Problem statement
The full set of records must be set down verbatim.

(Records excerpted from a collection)
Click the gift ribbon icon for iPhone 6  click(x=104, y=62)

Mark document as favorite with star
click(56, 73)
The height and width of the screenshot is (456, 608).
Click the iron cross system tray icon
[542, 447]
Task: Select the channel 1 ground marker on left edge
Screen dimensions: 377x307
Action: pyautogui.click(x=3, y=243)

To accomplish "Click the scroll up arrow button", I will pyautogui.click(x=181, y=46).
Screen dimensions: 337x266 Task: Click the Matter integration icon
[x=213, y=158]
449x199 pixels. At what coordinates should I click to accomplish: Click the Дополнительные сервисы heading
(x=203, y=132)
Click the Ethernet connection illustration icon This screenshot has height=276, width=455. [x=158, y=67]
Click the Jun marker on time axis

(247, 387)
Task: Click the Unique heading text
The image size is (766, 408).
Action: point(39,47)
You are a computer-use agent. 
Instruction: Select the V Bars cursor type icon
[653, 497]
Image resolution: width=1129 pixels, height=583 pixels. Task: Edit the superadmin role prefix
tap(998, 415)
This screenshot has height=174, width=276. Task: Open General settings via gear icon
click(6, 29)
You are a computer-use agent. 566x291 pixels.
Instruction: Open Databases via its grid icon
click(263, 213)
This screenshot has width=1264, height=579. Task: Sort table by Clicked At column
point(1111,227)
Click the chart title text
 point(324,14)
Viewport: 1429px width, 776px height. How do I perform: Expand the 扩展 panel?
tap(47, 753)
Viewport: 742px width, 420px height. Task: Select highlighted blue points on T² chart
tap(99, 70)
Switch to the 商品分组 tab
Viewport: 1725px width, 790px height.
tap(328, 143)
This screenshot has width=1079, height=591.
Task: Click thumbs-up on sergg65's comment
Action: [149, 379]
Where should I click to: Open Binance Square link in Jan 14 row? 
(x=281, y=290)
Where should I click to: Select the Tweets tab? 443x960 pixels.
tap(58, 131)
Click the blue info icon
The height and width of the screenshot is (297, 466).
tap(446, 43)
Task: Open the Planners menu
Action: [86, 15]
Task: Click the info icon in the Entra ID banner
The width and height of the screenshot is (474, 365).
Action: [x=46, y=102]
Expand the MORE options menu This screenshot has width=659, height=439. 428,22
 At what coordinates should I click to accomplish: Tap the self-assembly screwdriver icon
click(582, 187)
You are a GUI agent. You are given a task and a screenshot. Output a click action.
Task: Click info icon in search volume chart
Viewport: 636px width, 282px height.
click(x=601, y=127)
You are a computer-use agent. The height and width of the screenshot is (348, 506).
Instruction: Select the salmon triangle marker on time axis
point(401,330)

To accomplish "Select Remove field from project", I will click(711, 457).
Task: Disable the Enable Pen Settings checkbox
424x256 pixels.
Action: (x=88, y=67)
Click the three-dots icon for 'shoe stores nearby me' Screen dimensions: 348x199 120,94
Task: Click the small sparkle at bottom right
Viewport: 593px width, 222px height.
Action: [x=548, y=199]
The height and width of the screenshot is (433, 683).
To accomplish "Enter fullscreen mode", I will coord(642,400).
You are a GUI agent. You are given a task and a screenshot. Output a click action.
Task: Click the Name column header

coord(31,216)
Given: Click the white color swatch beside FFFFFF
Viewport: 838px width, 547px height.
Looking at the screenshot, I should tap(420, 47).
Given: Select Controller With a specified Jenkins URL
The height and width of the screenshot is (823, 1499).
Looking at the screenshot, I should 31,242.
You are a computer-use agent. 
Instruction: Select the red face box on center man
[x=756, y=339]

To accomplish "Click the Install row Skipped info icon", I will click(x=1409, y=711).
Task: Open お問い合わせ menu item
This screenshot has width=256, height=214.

Problem solution
Click the gift ribbon icon for iPhone 6  click(x=104, y=62)

Mark document as favorite with star
click(56, 73)
The height and width of the screenshot is (456, 608).
Click the iron cross system tray icon
[542, 447]
Task: Select the channel 1 ground marker on left edge
Screen dimensions: 377x307
Action: pyautogui.click(x=3, y=243)

To accomplish "Click the scroll up arrow button", I will pyautogui.click(x=181, y=46).
Screen dimensions: 337x266 Task: Click the Matter integration icon
[x=213, y=158]
449x199 pixels. At what coordinates should I click to accomplish: Click the Дополнительные сервисы heading
(x=203, y=132)
Click the Ethernet connection illustration icon This screenshot has height=276, width=455. [x=158, y=67]
Click the Jun marker on time axis

(247, 387)
Task: Click the Unique heading text
The image size is (766, 408).
Action: point(39,47)
You are a computer-use agent. 
Instruction: Select the V Bars cursor type icon
[653, 497]
Image resolution: width=1129 pixels, height=583 pixels. Task: Edit the superadmin role prefix
tap(998, 415)
This screenshot has height=174, width=276. Task: Open General settings via gear icon
click(6, 29)
You are a computer-use agent. 566x291 pixels.
Instruction: Open Databases via its grid icon
click(263, 213)
This screenshot has width=1264, height=579. Task: Sort table by Clicked At column
point(1111,227)
Click the chart title text
 point(324,14)
Viewport: 1429px width, 776px height. How do I perform: Expand the 扩展 panel?
tap(47, 753)
Viewport: 742px width, 420px height. Task: Select highlighted blue points on T² chart
tap(99, 70)
Switch to the 商品分组 tab
Viewport: 1725px width, 790px height.
tap(328, 143)
This screenshot has width=1079, height=591.
Task: Click thumbs-up on sergg65's comment
Action: [149, 379]
Where should I click to: Open Binance Square link in Jan 14 row? 
(x=281, y=290)
Where should I click to: Select the Tweets tab? 443x960 pixels.
tap(58, 131)
Click the blue info icon
The height and width of the screenshot is (297, 466).
tap(446, 43)
Task: Open the Planners menu
Action: [86, 15]
Task: Click the info icon in the Entra ID banner
The width and height of the screenshot is (474, 365).
Action: [x=46, y=102]
Expand the MORE options menu This screenshot has width=659, height=439. 428,22
 At what coordinates should I click to accomplish: Tap the self-assembly screwdriver icon
click(582, 187)
You are a GUI agent. You are given a task and a screenshot. Output a click action.
Task: Click info icon in search volume chart
Viewport: 636px width, 282px height.
click(x=601, y=127)
You are a computer-use agent. The height and width of the screenshot is (348, 506).
Instruction: Select the salmon triangle marker on time axis
point(401,330)

To accomplish "Select Remove field from project", I will click(711, 457).
Task: Disable the Enable Pen Settings checkbox
424x256 pixels.
Action: (x=88, y=67)
Click the three-dots icon for 'shoe stores nearby me' Screen dimensions: 348x199 120,94
Task: Click the small sparkle at bottom right
Viewport: 593px width, 222px height.
Action: [x=548, y=199]
The height and width of the screenshot is (433, 683).
To accomplish "Enter fullscreen mode", I will coord(642,400).
You are a GUI agent. You are given a task and a screenshot. Output a click action.
Task: Click the Name column header

coord(31,216)
Given: Click the white color swatch beside FFFFFF
Viewport: 838px width, 547px height.
Looking at the screenshot, I should tap(420, 47).
Given: Select Controller With a specified Jenkins URL
The height and width of the screenshot is (823, 1499).
Looking at the screenshot, I should 31,242.
You are a computer-use agent. 
Instruction: Select the red face box on center man
[x=756, y=339]

To accomplish "Click the Install row Skipped info icon", I will click(x=1409, y=711).
Task: Open お問い合わせ menu item
This screenshot has width=256, height=214.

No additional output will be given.